Hopes are once again rising for trade finance in Myanmar after the country’s central bank issued a notification that all branches of foreign banks now have the right to provide financing and other banking services to local businesses.

This follows an announcement last December that the 13 foreign banks in the country, among them ANZ Bank, Industrial and Commercial Bank of China and MUFG Bank, would be allowed to provide export financing, albeit only to foreign entities and in foreign currencies, and would seem to indicate that the country’s trade finance sector is finally opening up.

Myanmar’s domestic exporters have long been thwarted in their attempts to finance trade. With local banks only able to issue loans against collateral and foreign banks prohibited to lend to them, any trade or project finance by international banks in Myanmar has, to date, been done offshore by opening letters of credit through brokers in offshore centres such as Singapore and Hong Kong.

Upon coming into power in 2016, Aung San Suu Kyi’s National League for Democracy government signalled its enthusiasm to open up Myanmar to the rest of the world, but progress has been painfully slow, and commercial investment in the country’s trade finance market remains stymied by government legislation.

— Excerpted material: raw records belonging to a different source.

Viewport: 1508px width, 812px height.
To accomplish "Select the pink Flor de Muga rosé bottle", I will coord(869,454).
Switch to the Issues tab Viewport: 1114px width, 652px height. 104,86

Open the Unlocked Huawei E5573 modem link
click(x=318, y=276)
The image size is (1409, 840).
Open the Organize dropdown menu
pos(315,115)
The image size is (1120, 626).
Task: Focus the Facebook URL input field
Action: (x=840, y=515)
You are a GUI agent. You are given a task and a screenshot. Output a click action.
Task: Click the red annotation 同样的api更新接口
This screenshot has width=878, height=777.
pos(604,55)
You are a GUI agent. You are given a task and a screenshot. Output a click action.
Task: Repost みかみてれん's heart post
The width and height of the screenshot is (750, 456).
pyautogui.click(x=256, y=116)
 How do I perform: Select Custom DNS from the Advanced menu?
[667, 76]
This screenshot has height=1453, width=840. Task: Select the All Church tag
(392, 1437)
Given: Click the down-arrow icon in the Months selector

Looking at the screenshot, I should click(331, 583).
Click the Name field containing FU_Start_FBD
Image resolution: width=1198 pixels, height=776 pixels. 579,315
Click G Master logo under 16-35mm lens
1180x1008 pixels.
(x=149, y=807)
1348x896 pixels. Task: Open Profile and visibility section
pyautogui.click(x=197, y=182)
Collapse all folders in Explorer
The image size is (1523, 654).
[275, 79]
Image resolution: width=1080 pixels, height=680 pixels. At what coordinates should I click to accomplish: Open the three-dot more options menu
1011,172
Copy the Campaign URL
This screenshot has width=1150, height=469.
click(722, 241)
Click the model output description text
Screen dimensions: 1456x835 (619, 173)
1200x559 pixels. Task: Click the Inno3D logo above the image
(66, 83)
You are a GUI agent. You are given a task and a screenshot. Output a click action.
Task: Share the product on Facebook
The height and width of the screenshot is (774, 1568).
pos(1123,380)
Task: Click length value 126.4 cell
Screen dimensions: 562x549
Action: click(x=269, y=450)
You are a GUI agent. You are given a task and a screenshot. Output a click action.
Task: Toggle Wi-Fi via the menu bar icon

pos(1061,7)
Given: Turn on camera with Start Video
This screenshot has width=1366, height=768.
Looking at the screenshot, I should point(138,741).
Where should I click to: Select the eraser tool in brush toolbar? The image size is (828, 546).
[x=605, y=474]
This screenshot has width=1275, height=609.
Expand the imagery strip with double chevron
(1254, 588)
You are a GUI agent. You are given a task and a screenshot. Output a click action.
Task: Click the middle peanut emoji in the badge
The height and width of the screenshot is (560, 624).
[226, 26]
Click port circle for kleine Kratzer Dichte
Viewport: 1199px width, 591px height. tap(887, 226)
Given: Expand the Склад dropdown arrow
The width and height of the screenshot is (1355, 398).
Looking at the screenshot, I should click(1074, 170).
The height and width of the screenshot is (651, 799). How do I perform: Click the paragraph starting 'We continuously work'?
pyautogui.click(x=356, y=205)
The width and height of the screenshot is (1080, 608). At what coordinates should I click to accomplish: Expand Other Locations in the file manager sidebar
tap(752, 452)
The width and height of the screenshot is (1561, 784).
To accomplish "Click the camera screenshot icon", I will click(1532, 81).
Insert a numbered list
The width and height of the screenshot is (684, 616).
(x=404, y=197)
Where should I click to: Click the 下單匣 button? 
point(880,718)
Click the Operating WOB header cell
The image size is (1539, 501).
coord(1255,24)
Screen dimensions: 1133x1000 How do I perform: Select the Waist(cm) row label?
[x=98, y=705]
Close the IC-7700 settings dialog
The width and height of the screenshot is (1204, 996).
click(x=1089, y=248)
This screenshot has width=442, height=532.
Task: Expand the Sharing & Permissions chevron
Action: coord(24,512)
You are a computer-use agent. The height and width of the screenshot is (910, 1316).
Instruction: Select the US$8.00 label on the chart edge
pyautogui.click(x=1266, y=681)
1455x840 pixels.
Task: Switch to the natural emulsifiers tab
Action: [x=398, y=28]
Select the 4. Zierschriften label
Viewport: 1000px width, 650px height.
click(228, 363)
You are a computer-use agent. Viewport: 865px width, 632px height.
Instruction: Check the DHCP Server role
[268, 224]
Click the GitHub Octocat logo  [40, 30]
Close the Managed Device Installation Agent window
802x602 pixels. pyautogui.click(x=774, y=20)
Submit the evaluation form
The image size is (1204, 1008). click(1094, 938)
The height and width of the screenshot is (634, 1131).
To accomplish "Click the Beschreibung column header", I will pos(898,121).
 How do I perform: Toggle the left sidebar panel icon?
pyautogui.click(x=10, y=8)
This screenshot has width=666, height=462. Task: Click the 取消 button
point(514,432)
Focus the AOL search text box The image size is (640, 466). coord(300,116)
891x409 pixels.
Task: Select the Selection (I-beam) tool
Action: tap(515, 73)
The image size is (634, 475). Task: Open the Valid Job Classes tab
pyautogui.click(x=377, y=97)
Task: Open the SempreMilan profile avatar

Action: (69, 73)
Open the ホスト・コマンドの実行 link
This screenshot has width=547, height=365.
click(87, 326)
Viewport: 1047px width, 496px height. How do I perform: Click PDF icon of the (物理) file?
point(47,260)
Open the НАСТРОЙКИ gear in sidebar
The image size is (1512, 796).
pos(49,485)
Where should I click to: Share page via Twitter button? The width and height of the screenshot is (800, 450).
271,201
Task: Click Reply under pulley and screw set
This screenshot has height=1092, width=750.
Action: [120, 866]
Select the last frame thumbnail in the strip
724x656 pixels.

That looked set to change early last year when the Asian Development Bank (ADB) issued its first guarantee in the country. Since then, the central bank has been looking at ways of bringing foreign banks into the domestic sector, with this latest announcement seen as the latest step in the country’s drawn-out process of banking sector reform.

But not everyone is convinced. Eric Rose, partner at Herzfeld Rubin Meyer & Rose, the first American law firm to set up in Myanmar back in 2013 in the hopes of facilitating a foreign investment boom which never came, is sceptical of the impact of the central bank’s statement. “The letter itself is not law, and it contravenes directly the regulations that exist in the country. But this is Myanmar, where the rule of law is not very strong,” he tells GTR.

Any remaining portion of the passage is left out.